Bruxelles n’a pas donné le nom du lobbyiste, mais un entrepreneur maltais, Silvio Zammit, a fait une déclaration mercredi pour récuser les charges. « Je maintiens catégoriquement que je n’ai jamais reçu le moindre paiement de la compagnie suédoise Swedish Match », dit-il. « Mon rôle de lobbyiste a été correct, en conforme aux pratiques habituelles », ajoute-t-il, écartant l’enquête d’OLAF comme « infondée et erronée ».
Le rapport d’OLAF sera envoyé aux autorités maltaises pour un examen judiciaire.
Dans la vidéo et d’autres déclarations faites dans les média maltais, Dalli dit que c’est le président de la Commission, Jose Manuel Barroso, qui lui a demandé sa démission au cours d’une brève entrevue mardi, bien qu’il soit innocent et que l’on ne lui ait même jamais montré le rapport d’OLAF.
Lors d’une conférence de presse sur ce sujet, Giovanni Kessler, le chef d’OLAF, déclare : « il n’y a aucune preuve formelle» que Dalli « ait été impliqué comme instigateur ou cerveau de cette affaire ». Mais Kessler souligne qu’il y a « un nombre significatif de preuves indirectes… qu’il était en fait au courant des requêtes de l’entrepreneur maltais et savait que cette personne utilisait son nom et sa position ». Interrogé pour savoir si Dalli était en infraction avec le code de bonne conduite ou s’il n’avait en fait rien fait de mal, Kessler dit : « Il était au courant qu’une personne proche de lui demandait de l’argent à une compagnie pour utiliser son influence sur le commissaire dans le but de modifier la politique de la commission ». « Il n’a rien fait pour éviter cela » ajoute-t-il. « Ce n’est pas une fraude mais quelque chose de mal ».
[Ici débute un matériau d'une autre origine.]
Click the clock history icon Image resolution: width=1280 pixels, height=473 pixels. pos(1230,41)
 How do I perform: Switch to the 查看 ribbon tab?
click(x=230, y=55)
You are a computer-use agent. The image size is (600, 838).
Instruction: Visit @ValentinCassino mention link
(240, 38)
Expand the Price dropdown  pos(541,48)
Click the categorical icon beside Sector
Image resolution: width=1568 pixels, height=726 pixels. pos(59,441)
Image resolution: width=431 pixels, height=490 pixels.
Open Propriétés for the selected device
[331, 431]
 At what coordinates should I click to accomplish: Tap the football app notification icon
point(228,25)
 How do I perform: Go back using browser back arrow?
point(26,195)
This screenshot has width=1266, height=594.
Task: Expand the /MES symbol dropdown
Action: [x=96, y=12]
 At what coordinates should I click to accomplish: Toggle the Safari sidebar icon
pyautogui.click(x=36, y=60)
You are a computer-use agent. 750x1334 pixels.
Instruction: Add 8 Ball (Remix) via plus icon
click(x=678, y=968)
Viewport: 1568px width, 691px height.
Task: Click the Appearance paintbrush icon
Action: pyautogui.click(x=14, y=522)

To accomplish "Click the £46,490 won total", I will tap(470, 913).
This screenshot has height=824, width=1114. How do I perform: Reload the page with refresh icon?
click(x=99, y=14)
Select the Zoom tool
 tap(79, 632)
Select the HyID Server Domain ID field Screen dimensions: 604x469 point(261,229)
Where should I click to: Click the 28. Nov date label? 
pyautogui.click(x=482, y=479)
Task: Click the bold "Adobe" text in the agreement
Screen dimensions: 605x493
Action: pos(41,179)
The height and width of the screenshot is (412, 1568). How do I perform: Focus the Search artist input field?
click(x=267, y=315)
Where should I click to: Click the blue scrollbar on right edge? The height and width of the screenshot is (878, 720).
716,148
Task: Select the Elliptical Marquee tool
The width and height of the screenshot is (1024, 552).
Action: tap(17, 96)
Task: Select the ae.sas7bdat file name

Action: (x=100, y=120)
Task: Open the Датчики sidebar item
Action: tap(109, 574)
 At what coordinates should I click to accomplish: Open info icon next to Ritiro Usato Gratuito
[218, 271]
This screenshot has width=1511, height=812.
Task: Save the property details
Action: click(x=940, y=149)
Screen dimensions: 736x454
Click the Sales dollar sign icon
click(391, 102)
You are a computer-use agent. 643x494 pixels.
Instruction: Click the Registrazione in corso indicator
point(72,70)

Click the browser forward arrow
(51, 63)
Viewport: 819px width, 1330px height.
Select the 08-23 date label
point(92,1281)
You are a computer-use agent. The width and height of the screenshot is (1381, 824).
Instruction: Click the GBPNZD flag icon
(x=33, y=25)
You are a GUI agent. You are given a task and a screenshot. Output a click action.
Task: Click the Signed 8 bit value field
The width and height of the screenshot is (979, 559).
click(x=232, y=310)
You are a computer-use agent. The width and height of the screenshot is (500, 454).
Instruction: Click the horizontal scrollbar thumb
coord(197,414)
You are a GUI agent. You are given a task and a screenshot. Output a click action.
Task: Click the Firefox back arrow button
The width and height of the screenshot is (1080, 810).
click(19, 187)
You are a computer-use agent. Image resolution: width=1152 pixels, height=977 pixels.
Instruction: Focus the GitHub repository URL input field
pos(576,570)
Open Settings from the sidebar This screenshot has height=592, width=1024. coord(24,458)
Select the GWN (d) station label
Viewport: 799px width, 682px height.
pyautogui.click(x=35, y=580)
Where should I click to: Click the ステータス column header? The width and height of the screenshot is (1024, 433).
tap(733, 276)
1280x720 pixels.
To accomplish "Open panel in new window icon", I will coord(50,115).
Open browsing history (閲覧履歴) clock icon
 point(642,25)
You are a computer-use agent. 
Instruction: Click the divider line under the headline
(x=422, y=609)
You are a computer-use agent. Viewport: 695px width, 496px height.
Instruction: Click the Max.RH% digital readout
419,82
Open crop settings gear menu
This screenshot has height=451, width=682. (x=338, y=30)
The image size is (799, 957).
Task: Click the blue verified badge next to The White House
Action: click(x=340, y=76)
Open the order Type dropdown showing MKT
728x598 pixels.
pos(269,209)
Le montant des sommes demandées – bien que jamais payées – lors des contacts entre le lobbyiste anonyme et la firme suédoise était « plutôt élevé » dit le responsable de l’enquête.
« La démission du commissaire Dalli montre à quel point le pouvoir de l’industrie du tabac peut influencer et saper les décisions de ceux qui s’efforcent de défendre la santé publique » dit l’Alliance Européenne pour la Santé Publique, un réseau d’Organisations Non Gouvernementales. « Nous espérons que cela ne va pas aboutir précisément au résultat que le lobby du tabac recherchait : bloquer une directive ultérieure renforcée et plus stricte sur le tabac ».